Mas do que se tratam os tais asilos? Bom, eu vou novamente resumir bastante, mas deixo um link informativo aqui, caso interesse.Tratam-se de instituições de ""reabilitação"" de mulheres consideradas desviantes. Pra ICAR, obviamente, o desvio está em ser humana, em fazer sexo, basicamente. Mulheres pobres, estrangeiras, ciganas também entravam na roda da humilhação. Eu li bastante coisa, mas os relatos que ouço das minhas amigas irlandesas me deixam ainda mais horrorizada: essas mulheres eram forçadas a trabalhar em lavanderias gerenciadas por freiras. Trabalho exaustivo, pouca comida, tratamento médico zero, muitas doenças (parece que as lavanderias que tratavam de roupas de hospitais eram as piores) e um frio de lascar. Era assim que a Igreja imaginava que reabilitaria essas mulheres, cujo grande crime foi ter feito sexo: na maioria dos casos, antes do casamento.

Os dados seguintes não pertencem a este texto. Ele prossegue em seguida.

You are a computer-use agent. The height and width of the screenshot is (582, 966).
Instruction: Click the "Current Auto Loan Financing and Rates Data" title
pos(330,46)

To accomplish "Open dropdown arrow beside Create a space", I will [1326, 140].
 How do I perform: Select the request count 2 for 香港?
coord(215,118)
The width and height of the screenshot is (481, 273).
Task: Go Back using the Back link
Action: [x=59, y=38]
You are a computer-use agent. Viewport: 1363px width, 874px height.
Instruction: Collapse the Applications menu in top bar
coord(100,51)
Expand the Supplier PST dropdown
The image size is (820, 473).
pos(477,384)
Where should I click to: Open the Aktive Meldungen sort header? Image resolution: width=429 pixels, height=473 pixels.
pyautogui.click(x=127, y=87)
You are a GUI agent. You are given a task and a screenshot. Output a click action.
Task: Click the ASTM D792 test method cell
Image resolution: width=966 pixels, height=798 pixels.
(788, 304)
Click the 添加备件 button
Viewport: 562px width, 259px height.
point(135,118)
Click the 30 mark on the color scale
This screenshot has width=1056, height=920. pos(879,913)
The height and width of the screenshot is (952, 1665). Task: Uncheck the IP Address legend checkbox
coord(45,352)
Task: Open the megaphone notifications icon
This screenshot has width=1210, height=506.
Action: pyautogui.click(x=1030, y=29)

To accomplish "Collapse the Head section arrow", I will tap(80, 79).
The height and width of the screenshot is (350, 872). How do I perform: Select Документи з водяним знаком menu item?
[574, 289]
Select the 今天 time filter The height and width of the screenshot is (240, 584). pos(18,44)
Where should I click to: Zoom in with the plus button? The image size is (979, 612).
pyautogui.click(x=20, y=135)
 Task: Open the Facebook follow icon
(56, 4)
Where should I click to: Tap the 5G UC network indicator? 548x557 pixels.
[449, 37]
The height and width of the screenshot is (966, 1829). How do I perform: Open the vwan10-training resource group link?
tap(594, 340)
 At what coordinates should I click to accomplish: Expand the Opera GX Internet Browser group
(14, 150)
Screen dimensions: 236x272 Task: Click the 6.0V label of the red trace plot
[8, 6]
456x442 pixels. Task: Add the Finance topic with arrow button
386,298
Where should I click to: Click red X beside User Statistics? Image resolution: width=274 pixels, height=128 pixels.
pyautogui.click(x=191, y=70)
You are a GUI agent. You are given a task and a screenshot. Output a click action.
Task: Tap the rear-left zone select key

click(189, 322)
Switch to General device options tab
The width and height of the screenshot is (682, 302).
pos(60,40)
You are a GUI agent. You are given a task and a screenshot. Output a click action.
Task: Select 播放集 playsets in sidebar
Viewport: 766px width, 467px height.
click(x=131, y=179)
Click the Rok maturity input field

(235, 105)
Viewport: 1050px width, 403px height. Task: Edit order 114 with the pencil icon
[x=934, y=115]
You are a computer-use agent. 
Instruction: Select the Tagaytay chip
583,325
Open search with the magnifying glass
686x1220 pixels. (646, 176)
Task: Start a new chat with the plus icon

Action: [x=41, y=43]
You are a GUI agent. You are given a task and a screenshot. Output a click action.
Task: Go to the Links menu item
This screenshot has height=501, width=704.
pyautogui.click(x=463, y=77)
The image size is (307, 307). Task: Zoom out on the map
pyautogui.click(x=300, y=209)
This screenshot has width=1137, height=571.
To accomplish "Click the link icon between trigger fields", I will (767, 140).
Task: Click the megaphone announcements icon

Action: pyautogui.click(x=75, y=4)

O sadismo era tanto que essas mulheres tinham tratamento médico negado no pós-parto. Muitas morriam de infecção generalizada, pois as freiras se negavam a prover-lhes antibióticos. As crianças eram extremamente mal-cuidadas e mal-tratadas. Acreditava-se por aqui que filho bastardo coisa boa não poderia ser, então a política era deixar morrer. As que tiveram sorte suficiente de sobreviver eram enviadas pelas freiras à escolas católicas, e tinham que se sentar distante das crianças "legítimas". A separação entre "legítimas" e "bastardas" era total, e dizem que as tais legítimas eram ENCORAJADAS a humilhar as bastardas. Li uma história de uma mulher que enrolou uma pedra num papel de bala e deu para uma dessas pobres crianças, só para morrer de rir da carinha triste dela. A mulher se arrependeu amargamente de ter feito isso, e o resultado é que ela é hoje a historiadora que investigou o ocorrido.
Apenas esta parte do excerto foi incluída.